- _Stored data_:
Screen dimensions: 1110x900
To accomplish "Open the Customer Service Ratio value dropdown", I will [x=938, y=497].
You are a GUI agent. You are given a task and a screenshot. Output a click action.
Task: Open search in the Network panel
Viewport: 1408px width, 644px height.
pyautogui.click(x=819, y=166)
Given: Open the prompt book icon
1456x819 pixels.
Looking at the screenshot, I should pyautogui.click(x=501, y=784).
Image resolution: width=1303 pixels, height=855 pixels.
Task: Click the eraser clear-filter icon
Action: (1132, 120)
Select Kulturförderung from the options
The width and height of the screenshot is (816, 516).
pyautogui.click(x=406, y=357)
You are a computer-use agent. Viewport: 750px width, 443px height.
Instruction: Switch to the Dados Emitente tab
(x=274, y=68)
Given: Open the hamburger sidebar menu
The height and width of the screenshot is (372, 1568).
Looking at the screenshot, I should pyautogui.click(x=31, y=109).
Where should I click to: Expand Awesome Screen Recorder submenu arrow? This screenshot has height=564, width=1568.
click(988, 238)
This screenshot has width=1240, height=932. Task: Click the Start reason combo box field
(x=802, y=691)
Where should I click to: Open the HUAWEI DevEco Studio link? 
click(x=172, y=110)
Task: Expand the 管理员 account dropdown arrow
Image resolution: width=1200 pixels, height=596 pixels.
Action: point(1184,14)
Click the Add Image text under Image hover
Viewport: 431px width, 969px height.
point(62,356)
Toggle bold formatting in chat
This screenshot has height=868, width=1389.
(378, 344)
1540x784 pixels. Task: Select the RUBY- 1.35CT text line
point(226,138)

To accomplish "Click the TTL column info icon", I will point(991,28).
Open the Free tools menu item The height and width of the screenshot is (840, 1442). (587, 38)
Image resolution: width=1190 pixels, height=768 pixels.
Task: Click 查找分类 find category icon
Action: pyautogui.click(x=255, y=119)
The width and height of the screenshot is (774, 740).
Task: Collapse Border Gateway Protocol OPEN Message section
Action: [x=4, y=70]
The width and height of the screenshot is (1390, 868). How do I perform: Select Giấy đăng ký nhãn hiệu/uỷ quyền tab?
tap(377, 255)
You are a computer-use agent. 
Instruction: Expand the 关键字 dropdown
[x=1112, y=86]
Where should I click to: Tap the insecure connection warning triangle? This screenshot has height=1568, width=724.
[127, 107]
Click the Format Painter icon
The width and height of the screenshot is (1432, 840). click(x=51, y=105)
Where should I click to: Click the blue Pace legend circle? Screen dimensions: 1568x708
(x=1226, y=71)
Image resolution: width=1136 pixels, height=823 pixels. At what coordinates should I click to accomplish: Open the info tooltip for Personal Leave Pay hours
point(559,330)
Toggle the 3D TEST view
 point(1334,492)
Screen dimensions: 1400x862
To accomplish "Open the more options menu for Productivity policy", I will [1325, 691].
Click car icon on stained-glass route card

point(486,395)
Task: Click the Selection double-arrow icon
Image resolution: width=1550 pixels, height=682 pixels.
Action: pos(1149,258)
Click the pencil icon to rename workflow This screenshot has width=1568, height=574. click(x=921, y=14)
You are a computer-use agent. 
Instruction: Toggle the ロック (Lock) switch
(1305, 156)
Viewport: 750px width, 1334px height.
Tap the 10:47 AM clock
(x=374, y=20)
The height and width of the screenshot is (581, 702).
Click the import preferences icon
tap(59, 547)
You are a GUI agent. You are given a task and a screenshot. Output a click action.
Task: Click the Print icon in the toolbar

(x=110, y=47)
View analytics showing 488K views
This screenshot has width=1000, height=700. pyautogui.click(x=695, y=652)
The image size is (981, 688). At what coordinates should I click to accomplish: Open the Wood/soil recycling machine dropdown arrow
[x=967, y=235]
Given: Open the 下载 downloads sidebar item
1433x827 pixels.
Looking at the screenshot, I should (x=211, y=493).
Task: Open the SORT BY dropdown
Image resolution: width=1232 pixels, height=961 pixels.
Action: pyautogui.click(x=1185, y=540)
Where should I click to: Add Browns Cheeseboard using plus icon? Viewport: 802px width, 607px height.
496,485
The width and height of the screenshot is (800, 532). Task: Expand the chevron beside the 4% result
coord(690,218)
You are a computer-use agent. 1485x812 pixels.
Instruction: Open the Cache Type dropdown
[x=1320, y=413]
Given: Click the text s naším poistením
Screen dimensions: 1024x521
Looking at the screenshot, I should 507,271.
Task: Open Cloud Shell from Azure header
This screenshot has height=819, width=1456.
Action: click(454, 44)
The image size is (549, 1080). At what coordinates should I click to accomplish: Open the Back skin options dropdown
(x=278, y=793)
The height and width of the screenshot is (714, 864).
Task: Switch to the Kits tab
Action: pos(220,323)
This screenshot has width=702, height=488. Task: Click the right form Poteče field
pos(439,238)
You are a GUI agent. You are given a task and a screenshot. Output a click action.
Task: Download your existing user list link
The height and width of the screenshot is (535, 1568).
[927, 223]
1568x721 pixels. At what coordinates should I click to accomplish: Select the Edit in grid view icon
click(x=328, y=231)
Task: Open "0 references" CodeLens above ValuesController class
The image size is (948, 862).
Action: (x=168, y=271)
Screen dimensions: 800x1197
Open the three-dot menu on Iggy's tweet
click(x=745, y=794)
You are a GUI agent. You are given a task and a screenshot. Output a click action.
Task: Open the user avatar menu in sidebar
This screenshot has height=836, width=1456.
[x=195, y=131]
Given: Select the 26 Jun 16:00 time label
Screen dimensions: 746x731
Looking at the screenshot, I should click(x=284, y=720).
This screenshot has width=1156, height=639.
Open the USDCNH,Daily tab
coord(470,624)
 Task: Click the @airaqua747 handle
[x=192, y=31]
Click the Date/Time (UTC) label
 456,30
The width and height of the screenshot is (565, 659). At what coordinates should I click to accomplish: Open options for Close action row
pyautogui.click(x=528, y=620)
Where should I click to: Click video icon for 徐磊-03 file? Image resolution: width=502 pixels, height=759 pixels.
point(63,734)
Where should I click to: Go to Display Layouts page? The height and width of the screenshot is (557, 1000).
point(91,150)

- _Written task_: Transcribe the lines of the records verbatim, starting at the line that contains "You are a computer-use agent. Viewport: 750px" and ending at the line that contains "should pyautogui.click(x=31, y=109).".

- _Task output_:
You are a computer-use agent. Viewport: 750px width, 443px height.
Instruction: Switch to the Dados Emitente tab
(x=274, y=68)
Given: Open the hamburger sidebar menu
The height and width of the screenshot is (372, 1568).
Looking at the screenshot, I should pyautogui.click(x=31, y=109).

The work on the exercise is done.